- Born: February 4, 1884 Bethlehem, Pennsylvania, US
- Died: September 13, 1977 (aged 93) South Nyack, New York, US
- Education: Princeton University; Union Theological Seminary;
- Spouses: Helen Augusta Bangs ​ ​(m. 1910; died 1912)​; Kathleen Whitaker ​(m. 1922)​;
- Relatives: Francis Bowes Sayre Sr. (brother)
- Religion: Christianity (Anglican)
- Church: Episcopal Church (United States)
- Ordained: 1911 (deacon); 1912 (priest);

= John Nevin Sayre =

American activist

John Nevin Sayre (February 4, 1884 – September 13, 1977) was an American Episcopal priest, peace activist, and author. He was an active member of the Fellowship of Reconciliation (FOR) and helped found the Episcopal Pacifist Fellowship (now the Episcopal Peace Fellowship).
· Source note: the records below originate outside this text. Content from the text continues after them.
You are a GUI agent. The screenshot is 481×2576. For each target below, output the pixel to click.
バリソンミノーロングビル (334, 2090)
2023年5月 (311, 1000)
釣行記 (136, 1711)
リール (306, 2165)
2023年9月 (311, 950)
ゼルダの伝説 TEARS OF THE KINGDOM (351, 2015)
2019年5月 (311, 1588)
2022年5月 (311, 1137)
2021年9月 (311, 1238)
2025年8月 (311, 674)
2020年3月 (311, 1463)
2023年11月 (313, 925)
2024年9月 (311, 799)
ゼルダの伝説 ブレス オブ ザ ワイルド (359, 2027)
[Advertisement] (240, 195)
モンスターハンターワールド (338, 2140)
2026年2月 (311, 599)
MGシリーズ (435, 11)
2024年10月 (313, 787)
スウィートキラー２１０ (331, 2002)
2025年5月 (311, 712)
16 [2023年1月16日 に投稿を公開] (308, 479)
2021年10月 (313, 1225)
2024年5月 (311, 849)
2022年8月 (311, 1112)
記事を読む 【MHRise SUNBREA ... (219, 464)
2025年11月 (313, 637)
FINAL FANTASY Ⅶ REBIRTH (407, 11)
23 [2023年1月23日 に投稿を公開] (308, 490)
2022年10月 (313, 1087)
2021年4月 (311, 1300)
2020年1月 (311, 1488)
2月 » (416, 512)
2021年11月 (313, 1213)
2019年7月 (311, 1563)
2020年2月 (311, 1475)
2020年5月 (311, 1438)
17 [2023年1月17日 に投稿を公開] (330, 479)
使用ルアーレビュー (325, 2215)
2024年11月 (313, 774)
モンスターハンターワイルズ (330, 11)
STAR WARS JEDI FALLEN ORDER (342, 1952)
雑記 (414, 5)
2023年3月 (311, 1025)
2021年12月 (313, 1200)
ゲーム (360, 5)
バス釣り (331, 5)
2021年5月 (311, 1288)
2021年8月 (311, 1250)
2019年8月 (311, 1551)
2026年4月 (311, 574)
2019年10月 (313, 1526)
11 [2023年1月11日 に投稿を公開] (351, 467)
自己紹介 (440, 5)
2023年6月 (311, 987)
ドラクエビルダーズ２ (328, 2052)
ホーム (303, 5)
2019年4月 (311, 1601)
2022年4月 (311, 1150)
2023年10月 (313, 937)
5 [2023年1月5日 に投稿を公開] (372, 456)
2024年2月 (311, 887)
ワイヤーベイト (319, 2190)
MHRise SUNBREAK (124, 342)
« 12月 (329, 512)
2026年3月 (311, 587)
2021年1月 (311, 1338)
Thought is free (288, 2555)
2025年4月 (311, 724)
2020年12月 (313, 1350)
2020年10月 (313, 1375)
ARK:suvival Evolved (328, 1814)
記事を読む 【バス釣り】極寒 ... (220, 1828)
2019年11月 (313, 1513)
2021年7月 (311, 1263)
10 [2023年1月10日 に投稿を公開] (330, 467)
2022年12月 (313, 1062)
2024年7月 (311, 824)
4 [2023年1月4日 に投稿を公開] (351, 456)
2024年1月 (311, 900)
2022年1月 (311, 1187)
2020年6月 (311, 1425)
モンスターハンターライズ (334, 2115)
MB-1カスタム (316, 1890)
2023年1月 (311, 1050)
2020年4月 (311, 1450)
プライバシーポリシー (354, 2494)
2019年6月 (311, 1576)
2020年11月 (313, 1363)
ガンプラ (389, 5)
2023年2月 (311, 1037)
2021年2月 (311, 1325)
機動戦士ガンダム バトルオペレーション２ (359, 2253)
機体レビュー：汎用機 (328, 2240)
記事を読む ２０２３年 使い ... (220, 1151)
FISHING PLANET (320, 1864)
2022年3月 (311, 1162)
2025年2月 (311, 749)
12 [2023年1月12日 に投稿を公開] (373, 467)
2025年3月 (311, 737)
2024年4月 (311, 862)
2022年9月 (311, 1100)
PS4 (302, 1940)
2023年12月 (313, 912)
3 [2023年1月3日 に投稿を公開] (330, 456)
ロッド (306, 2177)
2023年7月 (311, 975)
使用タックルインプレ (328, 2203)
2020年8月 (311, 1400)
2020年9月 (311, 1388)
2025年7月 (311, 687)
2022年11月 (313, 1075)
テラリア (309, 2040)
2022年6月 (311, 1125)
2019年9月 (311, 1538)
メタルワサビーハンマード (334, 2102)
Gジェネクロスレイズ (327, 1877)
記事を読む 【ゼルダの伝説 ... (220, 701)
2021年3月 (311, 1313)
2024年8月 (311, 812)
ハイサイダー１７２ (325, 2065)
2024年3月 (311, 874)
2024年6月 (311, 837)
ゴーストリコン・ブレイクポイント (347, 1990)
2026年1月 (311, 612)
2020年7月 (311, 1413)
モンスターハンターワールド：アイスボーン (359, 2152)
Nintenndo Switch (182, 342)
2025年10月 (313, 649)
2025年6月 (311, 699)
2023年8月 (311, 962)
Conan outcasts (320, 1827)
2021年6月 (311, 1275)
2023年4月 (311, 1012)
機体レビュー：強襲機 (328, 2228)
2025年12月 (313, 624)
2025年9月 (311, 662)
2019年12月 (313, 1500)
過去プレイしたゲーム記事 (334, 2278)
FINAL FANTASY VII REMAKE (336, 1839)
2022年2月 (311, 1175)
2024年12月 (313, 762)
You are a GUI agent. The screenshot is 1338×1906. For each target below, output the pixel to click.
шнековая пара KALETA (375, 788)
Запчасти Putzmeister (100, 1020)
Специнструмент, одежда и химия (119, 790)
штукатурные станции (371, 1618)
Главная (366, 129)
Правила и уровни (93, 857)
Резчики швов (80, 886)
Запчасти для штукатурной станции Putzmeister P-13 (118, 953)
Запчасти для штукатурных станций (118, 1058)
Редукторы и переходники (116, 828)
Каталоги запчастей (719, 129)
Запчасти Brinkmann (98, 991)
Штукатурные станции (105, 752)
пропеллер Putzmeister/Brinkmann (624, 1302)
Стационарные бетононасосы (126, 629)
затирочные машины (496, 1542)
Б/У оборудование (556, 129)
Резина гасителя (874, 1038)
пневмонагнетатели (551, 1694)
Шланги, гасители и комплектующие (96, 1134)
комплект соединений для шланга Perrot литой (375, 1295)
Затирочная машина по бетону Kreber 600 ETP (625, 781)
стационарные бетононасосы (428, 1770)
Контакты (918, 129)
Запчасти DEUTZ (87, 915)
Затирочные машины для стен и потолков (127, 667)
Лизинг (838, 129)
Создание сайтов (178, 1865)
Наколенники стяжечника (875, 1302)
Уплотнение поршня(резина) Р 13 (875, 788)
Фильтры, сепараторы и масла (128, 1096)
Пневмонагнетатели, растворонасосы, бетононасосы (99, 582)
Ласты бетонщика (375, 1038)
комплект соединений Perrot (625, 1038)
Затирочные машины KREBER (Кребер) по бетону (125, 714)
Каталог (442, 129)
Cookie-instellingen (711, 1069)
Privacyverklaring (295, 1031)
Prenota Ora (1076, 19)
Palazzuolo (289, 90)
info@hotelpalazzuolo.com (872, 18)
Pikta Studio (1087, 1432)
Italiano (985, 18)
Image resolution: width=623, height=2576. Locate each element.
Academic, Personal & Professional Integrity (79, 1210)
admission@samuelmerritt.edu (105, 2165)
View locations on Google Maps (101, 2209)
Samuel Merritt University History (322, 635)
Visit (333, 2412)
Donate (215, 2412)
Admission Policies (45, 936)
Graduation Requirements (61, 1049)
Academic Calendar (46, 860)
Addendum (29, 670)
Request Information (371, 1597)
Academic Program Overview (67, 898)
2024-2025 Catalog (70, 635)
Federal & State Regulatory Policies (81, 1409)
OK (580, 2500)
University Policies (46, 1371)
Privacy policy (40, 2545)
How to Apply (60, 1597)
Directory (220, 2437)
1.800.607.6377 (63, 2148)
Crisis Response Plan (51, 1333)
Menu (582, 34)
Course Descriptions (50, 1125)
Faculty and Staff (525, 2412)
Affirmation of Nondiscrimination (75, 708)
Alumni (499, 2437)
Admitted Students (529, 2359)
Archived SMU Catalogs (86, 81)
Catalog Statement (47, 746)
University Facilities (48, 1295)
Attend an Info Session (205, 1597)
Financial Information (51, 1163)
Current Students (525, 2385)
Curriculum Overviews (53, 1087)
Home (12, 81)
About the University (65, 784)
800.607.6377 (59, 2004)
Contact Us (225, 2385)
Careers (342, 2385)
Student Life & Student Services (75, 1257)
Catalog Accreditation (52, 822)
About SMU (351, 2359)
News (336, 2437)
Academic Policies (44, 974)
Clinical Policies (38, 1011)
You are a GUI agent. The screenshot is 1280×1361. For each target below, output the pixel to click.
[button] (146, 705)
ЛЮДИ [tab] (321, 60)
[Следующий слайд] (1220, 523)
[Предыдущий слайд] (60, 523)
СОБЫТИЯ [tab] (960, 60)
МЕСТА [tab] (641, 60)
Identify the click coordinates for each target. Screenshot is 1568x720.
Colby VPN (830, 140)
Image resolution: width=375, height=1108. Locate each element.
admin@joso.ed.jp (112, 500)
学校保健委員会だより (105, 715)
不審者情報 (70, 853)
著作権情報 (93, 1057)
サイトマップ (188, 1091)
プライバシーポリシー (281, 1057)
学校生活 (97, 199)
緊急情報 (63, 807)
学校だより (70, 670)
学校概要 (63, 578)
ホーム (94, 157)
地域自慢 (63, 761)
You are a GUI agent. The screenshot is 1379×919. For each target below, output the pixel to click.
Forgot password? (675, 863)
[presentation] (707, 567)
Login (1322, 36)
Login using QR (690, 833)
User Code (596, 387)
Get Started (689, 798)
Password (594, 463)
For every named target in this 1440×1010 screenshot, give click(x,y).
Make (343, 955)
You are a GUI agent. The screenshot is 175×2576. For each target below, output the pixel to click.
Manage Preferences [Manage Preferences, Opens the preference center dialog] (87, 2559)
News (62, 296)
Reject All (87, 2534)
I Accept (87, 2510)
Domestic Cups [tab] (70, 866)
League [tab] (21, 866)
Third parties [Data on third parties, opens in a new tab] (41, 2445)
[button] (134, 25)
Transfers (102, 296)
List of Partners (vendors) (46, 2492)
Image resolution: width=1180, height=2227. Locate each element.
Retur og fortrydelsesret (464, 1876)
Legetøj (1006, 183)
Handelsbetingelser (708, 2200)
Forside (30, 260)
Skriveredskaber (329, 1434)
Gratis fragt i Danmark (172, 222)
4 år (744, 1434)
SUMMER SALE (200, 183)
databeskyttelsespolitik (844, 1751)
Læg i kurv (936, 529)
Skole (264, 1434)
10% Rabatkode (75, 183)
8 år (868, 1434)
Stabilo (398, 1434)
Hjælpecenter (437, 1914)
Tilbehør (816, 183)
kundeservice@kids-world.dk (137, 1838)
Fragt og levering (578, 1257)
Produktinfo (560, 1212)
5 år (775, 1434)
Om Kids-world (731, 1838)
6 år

The US State Department official Francis Bowes Sayre Sr. was his brother.

==Reputation==
Sayre promoted peace and supported conscientious objectors throughout the world through magazines he edited (The World Tomorrow and Fellowship), books that he wrote, and various peace organizations he belonged to or founded.

==Academics==
Sayre taught nonviolent techniques at the Brookwood Labor College.

==Hiss Case==
Whittaker Chambers's wife Esther Shemitz and her friend Grace Lumpkin worked for Sayre on the staff of The World Tomorrow magazine during the 1920s.

Later, Sayre's brother Francis Bowes Sayre Sr. had Alger Hiss reporting to him at the State Department, then declined to testify on Hiss's behalf.